All of this together can, for someone who wants to hold their ground in today’s reality, yield quite an incongruous picture. There can never be enough hammering away at the fact that some awareness of our past is of eminent importance. The paradox is clearly described by Frederick Turner, Professor of Arts and Humanities at the University of Texas: “Any present inhabitant of the past is also the fore-runner of a prophetic seer and advance guard of the future. A contemporary cliché holds that we should pay attention to the future, because that’s where we will spend the rest of our lives. It would be more accurate to say that we should pay attention to the past, for the exact same reason.”

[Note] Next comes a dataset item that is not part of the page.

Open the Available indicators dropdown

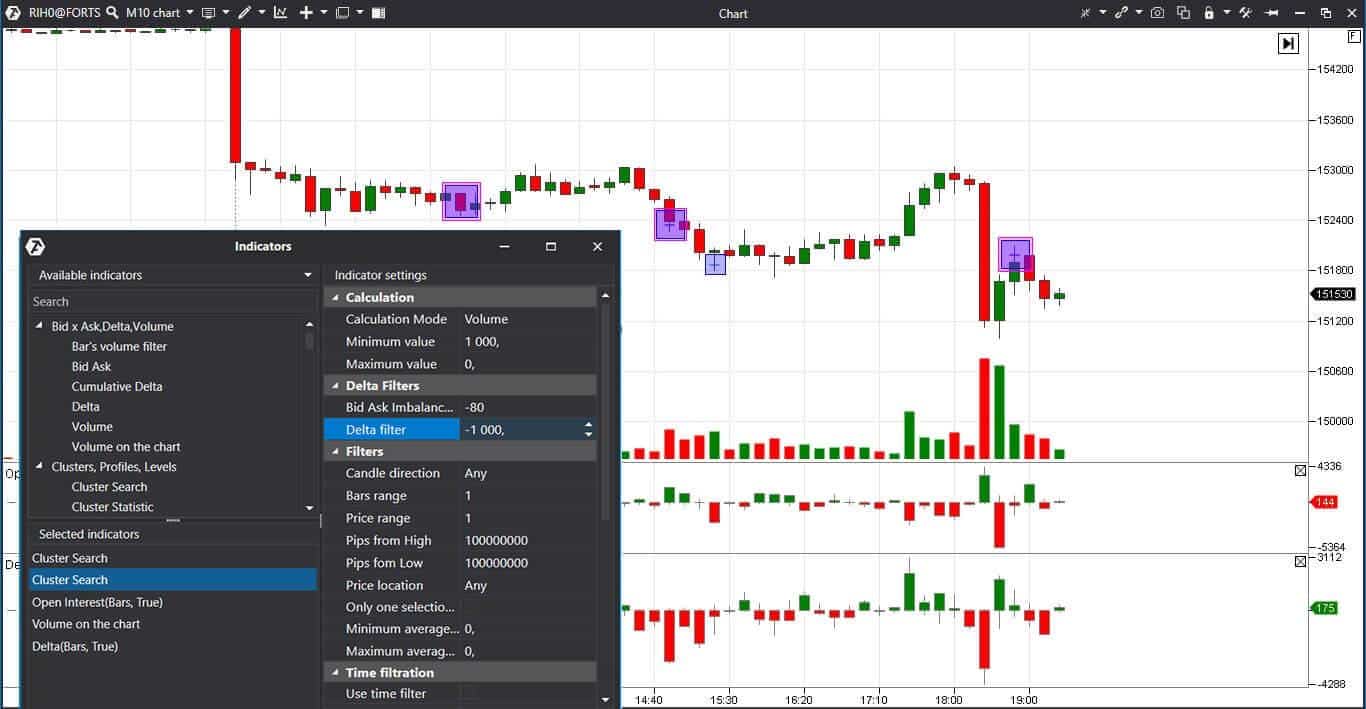(x=307, y=274)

Turner says this at a time when the turnover rate of our attention, our ability to deal with what we come across, and all the influences that make themselves felt on our lives, is greater than ever. The influence of electronic and other media play a part in this. The technological developments too that play a role in representing who and what we are and the sorts of drama and otherwise that that can produce, provide us with more and more ideas about an ‘as if’. For film and television it has long been possible to show us vivid things as though they were real, even though they do not exist. An actor, once he is electronically recorded, can multiply himself and combat danger coming from all sides in situations that could not possibly exist. We are becoming more and more accustomed, in increasingly advanced games if so desired, to the naturalness of a virtual world, which can be endlessly falsified.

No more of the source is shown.